To appease the public, Tribune editors printed two Annie strips — plus a front-page apology — the next day. The Tribune’s explanation: Concern that Annie was getting too big for her britches.
“Annie was behaving herself right democratic like, what with salad forks and all,” the Tribune reported. “But it was thought that possibly she might be getting just a bit ritzy.”
1930

Annie finally had a voice, courtesy of South Side native Shirley Bell Cole. “Little Orphan Annie” premiered on WGN radio as a 15-minute show sponsored by Ovaltine. It was the first time the character was targeted to children, who collected decoder rings and pins to decipher cryptic messages revealed by Annie. The radio program aired until 1942.
May 9, 1968

Gray died in La Jolla, California, at 74. At the time of his death, another 12 weeks of the strip had been prepared. But no clear succession was detailed.
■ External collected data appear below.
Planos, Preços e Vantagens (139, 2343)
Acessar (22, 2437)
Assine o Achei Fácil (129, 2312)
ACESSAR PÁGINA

Cartoonist Leonard Starr picked it up in 1979.
April 21, 1977

The musical “Annie” debuted on Broadway at the Alvin Theatre (now the Neil Simon) in New York, starring Andrea McArdle (“a self-assured teenager who only came to read the comic strip after she won the title role,” the Tribune reported) and Reid Shelton (who played the Warbucks role with a full head of hair until the director suggested he shave it for more realism).
McArdle received a Tony nomination for Best Lead Actress in a Musical, according to Playbill, but the award went to her co-star Dorothy Loudon, who portrayed Miss Hannigan.
“Annie” spent six years — 2,377 performances — on Broadway.
May 18, 1982

The highly anticipated movie of the summer, “Annie” starred Aileen Quinn as the orphan and Albert Finney as Warbucks.
John Huston, director of “The Maltese Falcon,” “The Treasure of the Sierra Madre” and “The African Queen,” created a “powerfully poignant portrait of a wealthy man — the billionaire, right-wing, munitions magnate Oliver Warbucks — who learns that what he really wants out of life is to be a father, to have someone to love and to be loved in return,” Tribune critic Gene Siskel wrote in his review of “Annie.”
One key change from the Broadway musical: The ending no longer included a Christmas scene — where Annie’s trademark red dress with white collar was revealed for the first time — since snow would have been cost-prohibitive. Instead, it’s a Fourth of July party.
Siskel gave the film just 2½ stars — “because it’s so much less that it should have been. Because it’s so much less than it was on Broadway,” he wrote.
June 13, 2010

The last “Annie” comic strip was published.